■ **Brief**: Swap every "How do I perform" in the records for "How can I do" and write all the records out again, leaving everything else unchanged.
======
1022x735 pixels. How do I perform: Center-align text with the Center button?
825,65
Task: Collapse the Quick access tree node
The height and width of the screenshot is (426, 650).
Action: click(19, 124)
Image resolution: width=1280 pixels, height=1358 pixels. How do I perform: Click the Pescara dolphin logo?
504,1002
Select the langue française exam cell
======
■ **Solution to the problem**:
1022x735 pixels. How can I do: Center-align text with the Center button?
825,65
Task: Collapse the Quick access tree node
The height and width of the screenshot is (426, 650).
Action: click(19, 124)
Image resolution: width=1280 pixels, height=1358 pixels. How can I do: Click the Pescara dolphin logo?
504,1002
Select the langue française exam cell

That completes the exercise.